From the team's inception in 1883 through 1913, seven different men held the position. Then for the next 30 years, there were four presidents. And from 1943 until Pat Gillick replaced David Montgomery in 2014, the club was again stewarded by just four men.

For a team for whom success has been so brief and so sparse, this lineage of decision-makers does fit the public perception that the Phillies are too complacent, showing loyalty not just to aging players but to executives that aren't overseeing results.

The longevity doesn't quite stretch to general managers though. The longest tenured GM in team history, John Quinn, held the position for 13 years, followed by Paul Owens at 12.

The average stay, since the position of GM first appeared in 1944, has been under seven years. Pat Gillick, one of the cities most fondly remembered GMs, had the second shortest tenure with the Phillies: only three years.

Here's a brief review of the Phillies under the four most recent presidents (excluding Gillick) and the men who worked for them.

Bob Carpenter 1943-1972

Carpenter became team president at the age of 28, when his father purchased the team. He assumed GM duties in 1948 following the death of GM and Hall of Fame pitcher Herb Pennock.

His tenure would see the height of the 1950 Whiz Kids, who won the NL pennant on the efforts of Richie Ashburn, Del Ennis, Robin Roberts and league MVP Jim Konstanty, to date the only relief pitcher to win the award.

But the team would eventually succumb to the Yankees in the World Series, and fall out of relevance before the events of 1964. The "Fizz Kids" held a six-and-a-half game lead in the pennant race before losing ten games in a row in late September to fall out of first place and the playoffs.

Ruly Carpenter 1972-1981

Ruly succeeded his father in 1972. This coincided with the elevation of Paul Owens to GM and would set the table for one of the most successful periods in team history.

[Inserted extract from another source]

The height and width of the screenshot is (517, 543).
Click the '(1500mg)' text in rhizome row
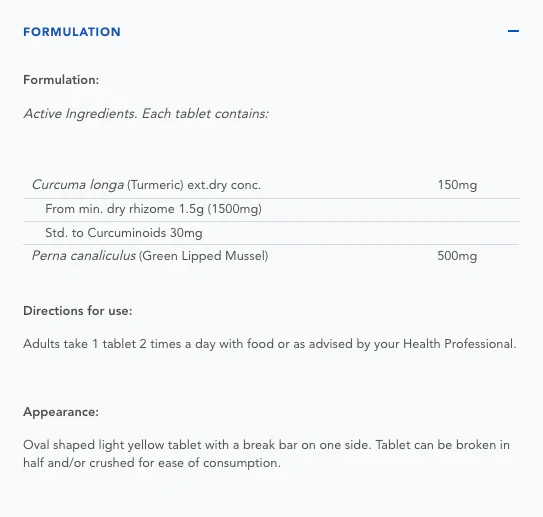click(x=234, y=209)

The Phillies won four of five division titles from 1976 to 1980, before finally breaking through and defeating the Royals in the 1980 World Series behind MVP Mike Schmidt and Cy Young winner Steve Carlton. The team was shepherded by first year manager Dallas Green.

In 1981 however, the Carpenter family sold the Phillies.

Bill Giles 1981-1997

Giles tenure began with the purchase of the Phillies by the current ownership group, which included himself. It also began with the continued success of the 1980 World Champions, who, though they did not win another World Series, reached the 1983 Series before bowing out to the Baltimore Orioles.

This was a barren period for the team, and the only winning season between 1986 and 2001 was the fondly remembered 1993 team. The club overcame a last place finish in 1992 to lead their division wire-to-wire in 1993 and reach the World Series before heart break once again against an AL East foe - this time the Toronto Blue Jays, back-to-back World Series champions.

David Montgomery 1997-2014

Montgomery's reign saw, like much of the Phillies' history, both ends of the spectrum. It is perhaps the franchise's history in microcosm. 

As mentioned before, the poor play of the nineties extended through the beginning of his time. But in 1998 Ed Wade assumed the role of GM, and coupled with the strong drafting of Mike Arbuckle, the Phillies' fortunes began to change. 

While the major league Phillies were either enduring losing seasons or, in the early 2000s under Larry Bowa, coming close to the playoffs but never quite reaching them, the generation that would ultimately lead the Phillies to their second World Series title was being drafted and cutting their teeth in the minors.

There may have been a lot of "almosts" in those years, but fans could rest assured: Jimmy Rollins, Brett Myers, Cole Hamels, Ryan Howard and Chase Utley were on their way.

It is a stark contrast to the years at the end of Montgomery's era, when results again turned South, and there were no minor leaguers to look to for future salvation.